Maybe I'm just not picturing the right age child in it. Neither of my children would have been put down as newborns (nor did I want to). By the time I would have considered it, they would have been rolling around.

How old of children are being put in there?


----------



## Asparagus78 (Aug 14, 2009)

OK, so out of curiosity I tried it last night with one of my slings... and my DS2 LOVED it!!!! He's rolling around now so he definitely could get out or get tangled up, so I did not leave him alone, but he was sad to come out. I take back my comment, and I'll go hide now...


----------



## Katie T (Nov 8, 2008)

Quote:


Originally Posted by *Asparagus78* 
OK, so out of curiosity I tried it last night with one of my slings... and my DS2 LOVED it!!!! He's rolling around now so he definitely could get out or get tangled up, so I did not leave him alone, but he was sad to come out. I take back my comment, and I'll go hide now...
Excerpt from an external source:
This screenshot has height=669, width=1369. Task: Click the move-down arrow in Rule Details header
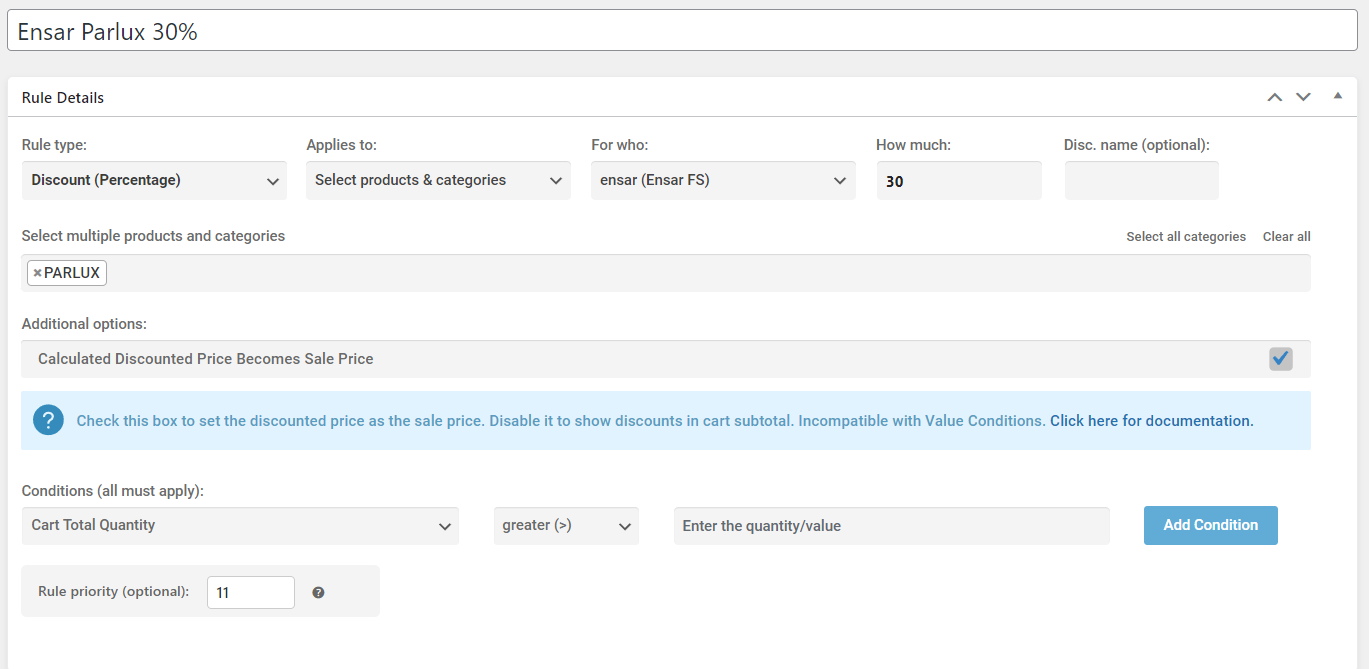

lol, your funny. At least your honest so you can come out of hiding.


----------



## JessieBird (Nov 21, 2008)

Hmmm...thanks for your thoughts! I came across that site when I was preg with DS because they were all over ebay at the time. I'd never seen the idea with a wrap or other type of home-made hammock though I now realize how easy it would be to make. At the time, I thought that all babies needed a lot of help getting to sleep and I was ready to spend a fortune on all sorts of gizmos like an Amby bed, etc, so when I saw that money-saving idea I filed it away for future reference. Turns out DS will sleep anywhere and I loved wearing him 24/7 more than I'd expected so no need for gizmos and we never tried a hammock. Now #2 is on the way and I want to be prepared for a fussier infant (I can't get so lucky twice!) so was wondering if I could keep this idea in mind as something he/she might enjoy or whether it's just asking for trouble.

Sounds like concensus is that it's okay if supervised and dependent on the baby's age and ability to get out or get tangled, etc. I like the look of your wraps, illumini and dmpmercury, because they're not as deep nor do they have as much extra fabric bunched up as in the Minimonkey sling photos. I can really imagine how a baby might love this.


----------